This is an automated email from the ASF dual-hosted git repository.
wjones127 pushed a commit to branch main
in repository https://gitbox.apache.org/repos/asf/arrow.git
The following commit(s) were added to refs/heads/main by this push:
new 589a847545 GH-33652: [C++][Parquet] Add interface
total_compressed_bytes_written (#33897)
589a847545 is described below
commit 589a847545da9c7164e99a58343bd44f187bcbee
Author: mwish <[email protected]>
AuthorDate: Mon Feb 27 23:57:06 2023 +0800
GH-33652: [C++][Parquet] Add interface total_compressed_bytes_written
(#33897)
### Rationale for this change
### What changes are included in this PR?
Talked in https://github.com/apache/arrow/issues/33652 . Main issue is that
`total_bytes_written` is confusing, because it only tells the size of
"uncompressed" bytes size written.

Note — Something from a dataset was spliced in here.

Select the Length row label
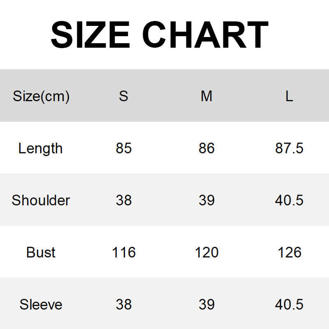Image resolution: width=329 pixels, height=329 pixels. [x=40, y=148]
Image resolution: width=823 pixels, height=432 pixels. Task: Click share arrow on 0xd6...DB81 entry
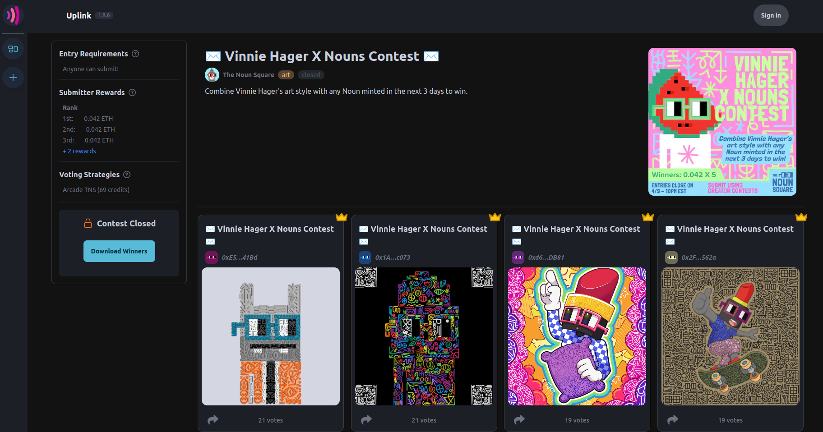(519, 420)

For buffered page writer, the actually
written size cannot be known until all column chunk is written and call
`sink_.Tell()`.
I'd like to:
* [x] Add interface for PageWriter
* [x] Add interface for ColumnWriter
* [x] Add interface for RowGroupWriter
* [x] Testing them
### Are these changes tested?
I'd like to test it later.
### Are there any user-facing changes?
User can get excatly size written by: `total_compressed_bytes_written() +
total_compressed_bytes()` for ColumnWriter before finish writing.
* Closes: #33652
Lead-authored-by: mwish <[email protected]>
Co-authored-by: mwish <[email protected]>
Co-authored-by: Gang Wu <[email protected]>
Signed-off-by: Will Jones <[email protected]>
---
cpp/src/parquet/column_writer.cc | 19 ++++
cpp/src/parquet/column_writer.h | 18 +++-
cpp/src/parquet/column_writer_test.cc | 164 +++++++++++++++++++++++++++++++++
cpp/src/parquet/file_serialize_test.cc | 14 ++-
cpp/src/parquet/file_writer.cc | 27 ++++++
cpp/src/parquet/file_writer.h | 11 ++-
cpp/src/parquet/stream_writer.cc | 1 -
7 files changed, 247 insertions(+), 7 deletions(-)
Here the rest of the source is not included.